From 9e69bc2beb10987784df23b2c02c98cfffb51606 Mon Sep 17 00:00:00 2001
From: Alex <alejandrofuster1@gmail.com>
Date: Mon, 10 May 2021 17:03:03 +0200
Subject: [PATCH 1/5] replaced resample function by new implementation
 (tensorflow version of torchaudio resample)

---
 tensorflow_io/core/python/ops/audio_ops.py | 130 ++++++++++++++-------
 1 file changed, 90 insertions(+), 40 deletions(-)

diff --git a/tensorflow_io/core/python/ops/audio_ops.py b/tensorflow_io/core/python/ops/audio_ops.py
index 00f9a4778..b560d4bba 100644
--- a/tensorflow_io/core/python/ops/audio_ops.py
+++ b/tensorflow_io/core/python/ops/audio_ops.py
@@ -371,56 +371,106 @@ def fade(input, fade_in, fade_out, mode, name=None):
 
     return factor_in * factor_out * input
 
-
-def resample(input, rate_in, rate_out, name=None):
-    """Resample audio.
+def _get_sinc_resample_kernel(rate_in, rate_out, lowpass_filter_width):
+    assert lowpass_filter_width > 0
+    base_freq = min(rate_in, rate_out)
+    # This will perform antialiasing filtering by removing the highest frequencies.
+    # At first I thought I only needed this when downsampling, but when upsampling
+    # you will get edge artifacts without this, as the edge is equivalent to zero padding,
+    # which will add high freq artifacts.
+    base_freq *= 0.99
+
+    # The key idea of the algorithm is that x(t) can be exactly reconstructed from x[i] (tensor)
+    # using the sinc interpolation formula:
+    #   x(t) = sum_i x[i] sinc(pi * rate_in * (i / rate_in - t))
+    # We can then sample the function x(t) with a different sample rate:
+    #    y[j] = x(j / rate_out)
+    # or,
+    #    y[j] = sum_i x[i] sinc(pi * rate_in * (i / rate_in - j / rate_out))
+
+    # We see here that y[j] is the convolution of x[i] with a specific filter, for which
+    # we take an FIR approximation, stopping when we see at least `lowpass_filter_width` zeros crossing.
+    # But y[j+1] is going to have a different set of weights and so on, until y[j + rate_out].
+    # Indeed:
+    # y[j + rate_out] = sum_i x[i] sinc(pi * rate_in * ((i / rate_in - (j + rate_out) / rate_out))
+    #                 = sum_i x[i] sinc(pi * rate_in * ((i - rate_in) / rate_in - j / rate_out))

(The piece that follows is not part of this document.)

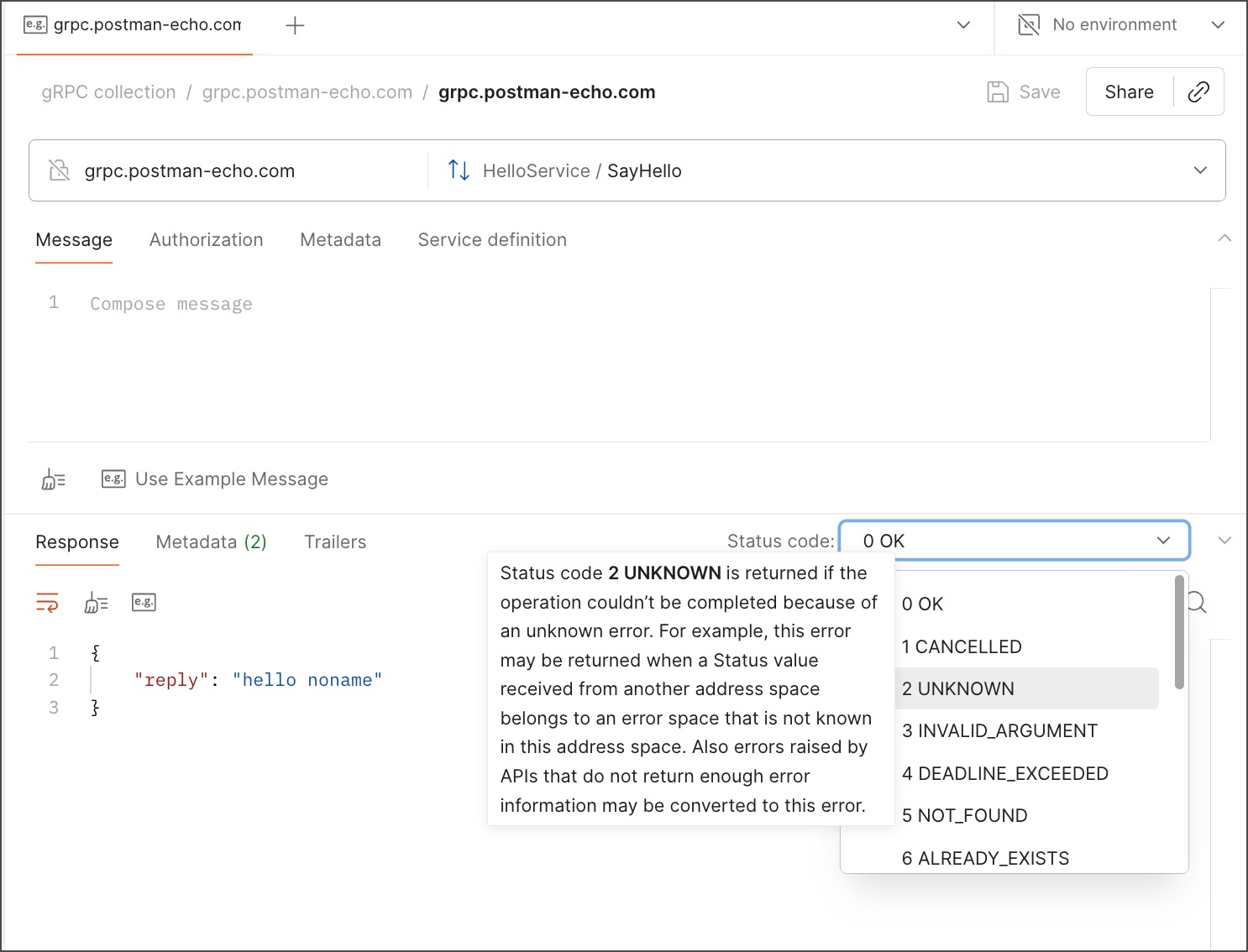The width and height of the screenshot is (1248, 952).
Task: Click the beautify icon in Response toolbar
Action: pos(96,602)
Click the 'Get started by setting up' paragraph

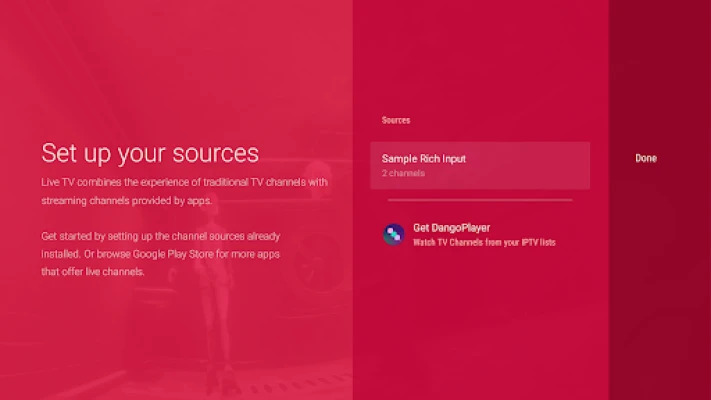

+    #                 = sum_i x[i + rate_in] sinc(pi * rate_in * (i / rate_in - j / rate_out))
+    # so y[j+rate_out] uses the same filter as y[j], but on a shifted version of x by `rate_in`.
+    # This will explain the F.conv1d after, with a stride of rate_in.
+    width = math.ceil(lowpass_filter_width * rate_in / base_freq)
+    # If rate_in is still big after GCD reduction, most filters will be very unbalanced, i.e.,
+    # they will have a lot of almost zero values to the left or to the right...
+    # There is probably a way to evaluate those filters more efficiently, but this is kept for
+    # future work.
+    idx = tf.range(-width, width + rate_in,dtype=tf.float32)
+    idx=tf.repeat(tf.expand_dims(idx,axis=-1),rate_out,axis=-1)
+    aux_i=tf.expand_dims(tf.range(rate_out,dtype=tf.float32),axis=0)
+    kernels = (-aux_i / rate_out + idx / rate_in) * base_freq
+        
+    kernels = tf.clip_by_value(kernels,-lowpass_filter_width, lowpass_filter_width)
+    kernels *= math.pi
+
+    window = tf.math.cos(kernels / lowpass_filter_width / 2)**2
+    kernels = tf.where(kernels == 0, tf.ones_like(kernels), tf.math.sin(kernels) / kernels)
+    kernels*=window
+    
+    scale = base_freq / rate_in
+    return tf.expand_dims(kernels,axis=1)*scale, width
+
+def resample(input, rate_in, rate_out, lowpass_filter_width= 6):
+    """Resamples the waveform at the new frequency. This matches Kaldi’s OfflineFeatureTpl ResampleWaveform which uses a LinearResample (resample a signal at linearly spaced intervals to upsample/downsample a signal). LinearResample (LR) means that the output signal is at linearly spaced intervals (i.e the output signal has a frequency of rate_out). It uses sinc/bandlimited interpolation to upsample/downsample the signal.
 
     Args:
-      input: A 1-D (`[samples]`) or 2-D (`[samples, channels]`) or 3-D
-        (`[batch, samples, channels]`) `Tensor` of type
-        `int16` or `float`. Audio input.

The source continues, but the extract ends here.